I’m not a good chess player, but I know that if you lose your queen you’ve got to be far better than I am at it to win the game.  In fact, the queen is the most powerful piece on the board.  Now if you plan to come back with something like “using the bishop, knight, and rook you can surpass the power of the queen” it suggests two things.  One, you’re better than me at chess, and two, you’re missing the point.  The queen can move in both perpendicular and diagonal lines.  She can land on either color.  The range of her motion is limited only by the size of the board.  The bishop is limited to one color square only and the rook takes two moves to equal the queen’s diagonal skills.  

Think about the king—he moves one space at a time, and mostly only to avoid capture.  The queen is out there defending the realm.  Even as a kid learning to play chess, it was obvious that the queen did far more than a bishop limited to his ecclesiastical domain, or the rook with his brute force.  The knight makes a move the queen cannot, but his range in limited.  If a player retained only a queen the opponent’s king could still be captured, in my mind.  Chess should be a queen’s game.  
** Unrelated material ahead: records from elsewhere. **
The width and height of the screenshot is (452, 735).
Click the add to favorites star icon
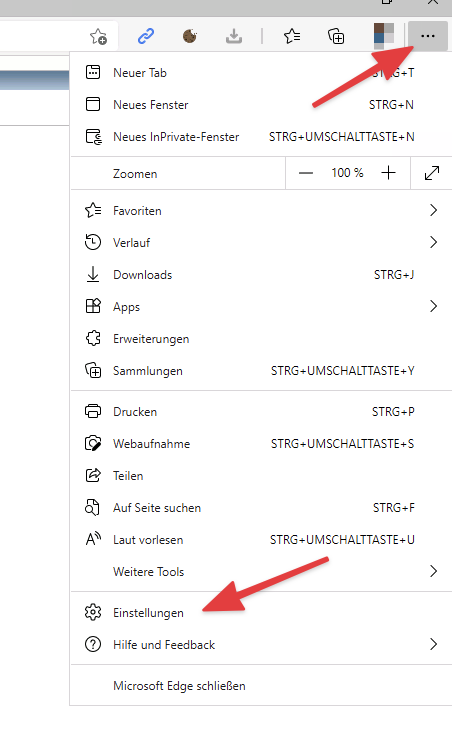[98, 36]
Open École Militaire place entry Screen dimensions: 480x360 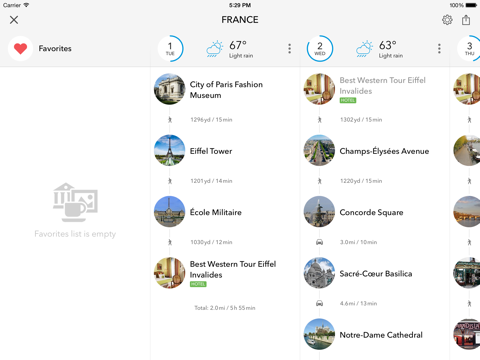217,212
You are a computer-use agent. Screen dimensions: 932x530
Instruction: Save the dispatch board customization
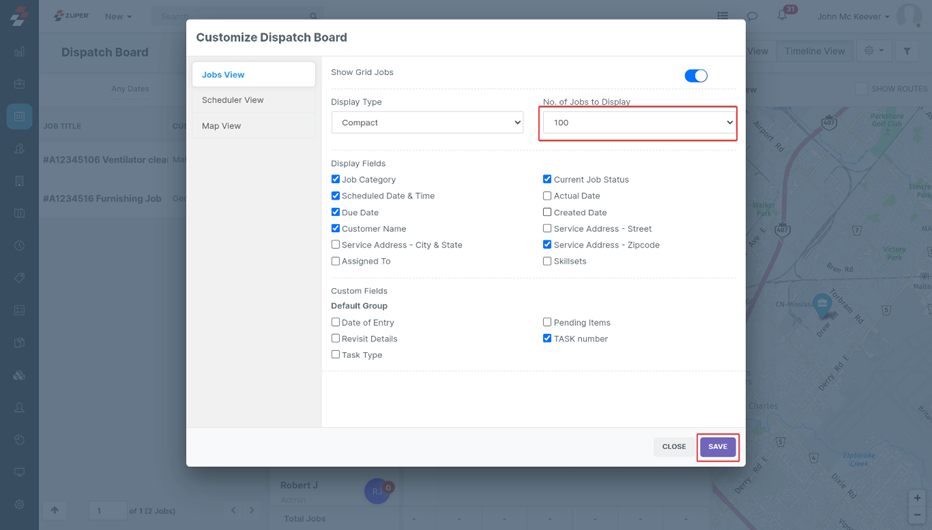[717, 447]
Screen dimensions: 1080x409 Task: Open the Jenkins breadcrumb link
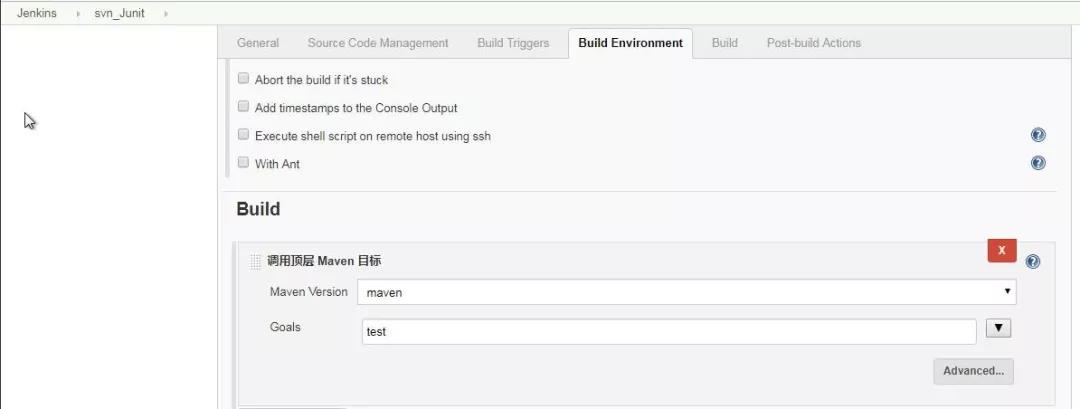click(37, 13)
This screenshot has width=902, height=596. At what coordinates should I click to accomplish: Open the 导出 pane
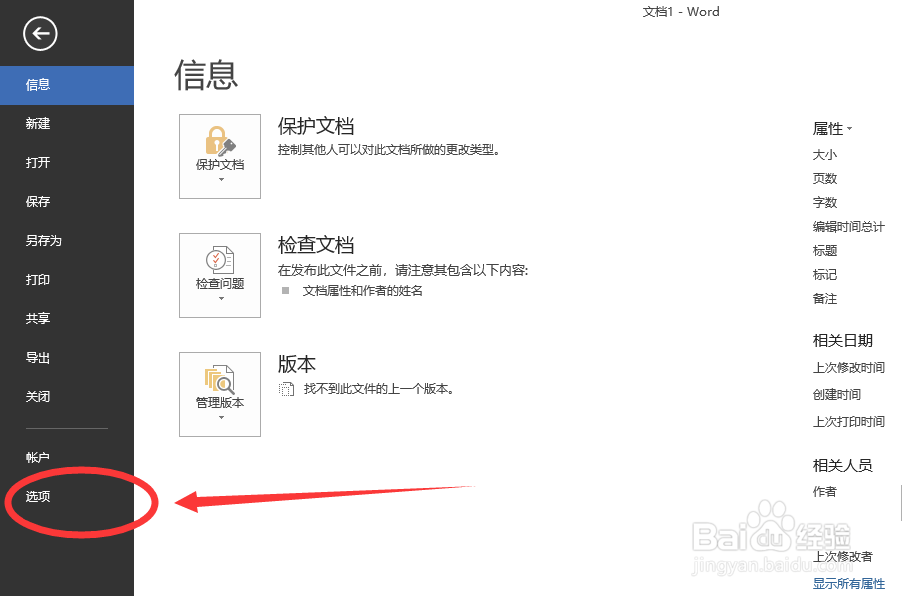(39, 357)
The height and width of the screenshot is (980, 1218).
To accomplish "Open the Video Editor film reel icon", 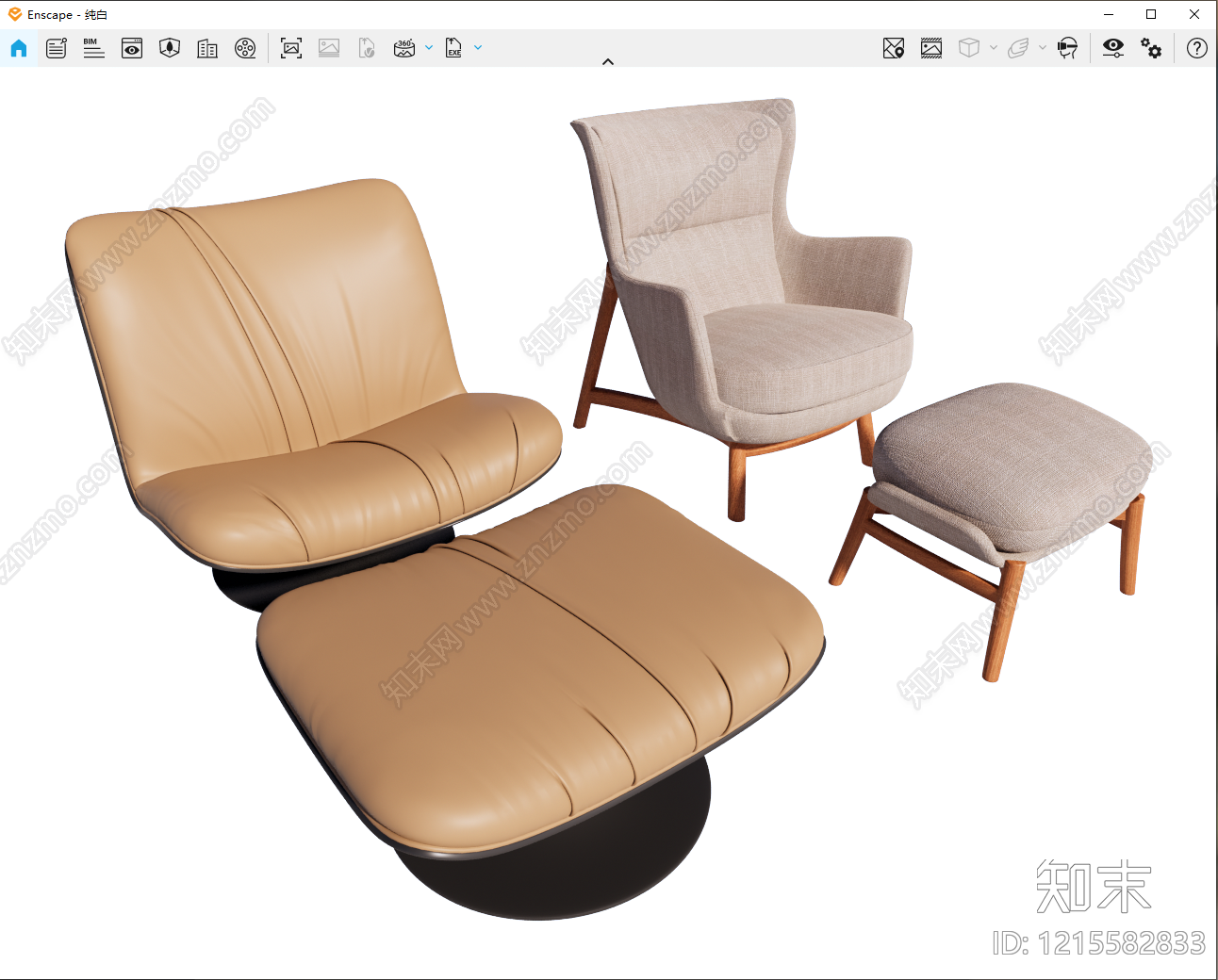I will pyautogui.click(x=245, y=48).
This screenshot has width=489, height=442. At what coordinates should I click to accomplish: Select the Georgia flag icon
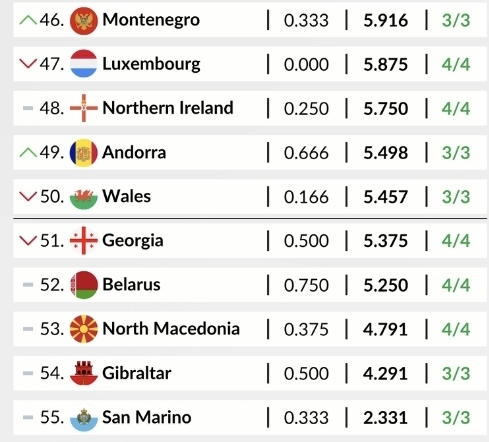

History is a way of looking at things.  Although it involves facts—and this is where the government narrative goes off the rails; the denial of facts is an autocrat’s game—it’s not the same as facts.  History is an interpretation of facts.  The fact is that male history of the world just could not have been possible without women.  It’s time not just to acknowledge it, but to celebrate it.

Glass Act

One of the main cultural Meccas of central New York state is the world-renowned Corning Museum of Glass. I recall visiting the museum three decades ago, as a child. Since then the museum has continued to expand and diversify its programs and displays. The Corning Museum of Glass is perhaps the greatest collection of art glass in the world. The history of glass is laid out chronologically, and along about the Middle Ages, religious glasswork comes into fashion. Some of the pieces were manufactured as intentionally religious artifacts. Others acquire a religious significance through less orthodox means.

Traditional religious glass

Near the end of the display is a piece by Gianni Toso, done around 1981. Entitled “Chess Set,” the glass sculpture features Roman Catholic pieces facing off against Jewish rabbinic pieces. The sculpture is intended to be comic as the expressions and the postures of the figures clearly indicate. Each piece bears some symbol of their faith: thuribles, lulavs, crosiers and Torah scrolls face off against one another, each side wearing unmistakable looks of superiority on their faces. Countless hours obviously went into the fabrication of such an intricate piece, and as with most art, it contains a serious message.

Toso's Chess Set

The figures here may be Jewish and Christian, but they could really be any religious traditions. The concept of putting them into a chess match is an inspired commentary on the constant struggle for superiority among religious traditions. In a world of differing religious outlooks, and where such outlooks are taken with deadly seriousness, no one is willing to relinquish religious superiority. The aggressors are difficult to discern since, as in life, any true believer must be a kind of missionary.

Toso's face-off

The medium of an artwork also makes a statement about its subject. Glass is a difficult medium to manipulate. Since it often must be very hot, the artist is familiar with the burns that accompany such intense heat. Glass produces a superior shine as an artistic medium, but it is also very fragile. Like the conflict presented on this chessboard, the religions behind it bear the limitations of the medium: they shine at times, yet they can also cause severe burns. And above all, they are fragile.